Avec l’aimable autorisation de Candace MacGibbon

Les gouvernements, les organismes de réglementation et les investisseurs sont totalement focalisés sur les minéraux critiques. Simultanément, les marchés de l’or ont franchi de nouveaux records historiques. On constate une acceptation généralisée du besoin de se procurer des métaux et des minéraux essentiels à la transition vers la production et le stockage d’énergie renouvelable. Ces derniers sont indispensables pour concrétiser les priorités en matière de défense et pour diversifier les chaînes d’approvisionnement mondiales dans le domaine de l’électronique. C’est pourquoi les minéraux essentiels à nos vies quotidiennes et aux priorités internationales ont été baptisés « minéraux critiques ». Ces minéraux sont mis en avant par plusieurs gouvernements, dont le Canada, qui élaborent des listes spécifiques incluant le lithium, le cobalt, le nickel, le graphite et le cuivre. L’or reste toutefois notablement exclu de ces listes.

La course est engagée pour garantir l’accès à ces minéraux critiques et les développer. Un soutien généralisé envers l’investissement dans ces domaines a été annoncé et appuyé par les gouvernements. Le Canada a récemment créé le Bureau des grands projets (BGP), et le budget de novembre 2025 incluait également des mesures et des incitations visant à accélérer l’investissement dans les minéraux critiques en faveur de l’industrie minière et des investisseurs. Ces mesures ont été accueillies favorablement par l’industrie, dont l’objectif est de consolider la position du Canada pour en faire un territoire d’investissement concurrentiel et attrayant.

Le grand public est toujours plus conscient du rôle important de l’industrie minière dans l’avancement de notre pays, dans un contexte de paradigme commercial et de paysage géopolitique nouveau à l’international. Le soutien accordé à l’exploitation minière responsable au Canada est à son niveau le plus haut.
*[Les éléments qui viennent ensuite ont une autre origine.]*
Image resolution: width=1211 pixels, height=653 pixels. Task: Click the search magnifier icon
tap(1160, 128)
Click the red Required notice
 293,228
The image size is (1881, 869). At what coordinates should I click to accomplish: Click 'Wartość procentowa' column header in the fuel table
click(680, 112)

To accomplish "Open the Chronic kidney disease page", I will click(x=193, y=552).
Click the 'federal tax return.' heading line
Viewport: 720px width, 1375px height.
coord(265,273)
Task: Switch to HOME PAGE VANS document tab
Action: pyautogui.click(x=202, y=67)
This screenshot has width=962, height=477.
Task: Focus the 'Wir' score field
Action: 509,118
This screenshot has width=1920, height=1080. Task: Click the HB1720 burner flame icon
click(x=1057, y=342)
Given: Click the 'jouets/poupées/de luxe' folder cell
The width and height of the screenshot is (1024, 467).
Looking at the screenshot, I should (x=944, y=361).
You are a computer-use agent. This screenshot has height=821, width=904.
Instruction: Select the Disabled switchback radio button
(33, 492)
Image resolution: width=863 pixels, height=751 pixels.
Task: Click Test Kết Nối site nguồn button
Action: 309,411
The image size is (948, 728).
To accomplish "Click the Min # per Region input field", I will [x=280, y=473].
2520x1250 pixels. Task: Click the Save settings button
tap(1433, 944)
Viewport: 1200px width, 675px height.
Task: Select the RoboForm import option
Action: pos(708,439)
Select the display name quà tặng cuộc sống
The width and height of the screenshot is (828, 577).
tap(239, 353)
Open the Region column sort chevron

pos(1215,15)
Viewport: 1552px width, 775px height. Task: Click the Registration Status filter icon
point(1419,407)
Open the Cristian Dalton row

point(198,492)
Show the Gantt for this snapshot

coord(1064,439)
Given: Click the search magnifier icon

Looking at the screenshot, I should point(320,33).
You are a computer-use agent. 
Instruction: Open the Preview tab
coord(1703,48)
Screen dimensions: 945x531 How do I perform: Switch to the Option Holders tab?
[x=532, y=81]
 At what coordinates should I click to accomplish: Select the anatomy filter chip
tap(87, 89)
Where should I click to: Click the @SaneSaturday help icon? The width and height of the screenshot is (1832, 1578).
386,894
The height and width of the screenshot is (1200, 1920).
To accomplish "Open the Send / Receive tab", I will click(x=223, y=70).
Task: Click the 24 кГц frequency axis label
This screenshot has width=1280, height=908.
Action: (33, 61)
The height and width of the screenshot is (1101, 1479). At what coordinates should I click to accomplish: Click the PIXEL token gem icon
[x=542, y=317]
En 2025, l’industrie a connu une augmentation des financements des projets miniers, ainsi qu’un paysage actif de fusions et acquisitions. On peut dire en toute confiance que le secteur minier est en vogue.

L’or est toutefois exclu des listes de minéraux critiques. Sans doute parce qu’il ne s’agit pas d’un élément majeur dans la production des véhicules électriques, des batteries ou des applications en matière de défense. La demande d’or émane principalement du secteur de la joaillerie, suivie par les instruments d’investissement tels que les lingots et les pièces d’or ainsi que les réserves de la banque centrale, puis les applications technologiques telles que les dispositifs électroniques.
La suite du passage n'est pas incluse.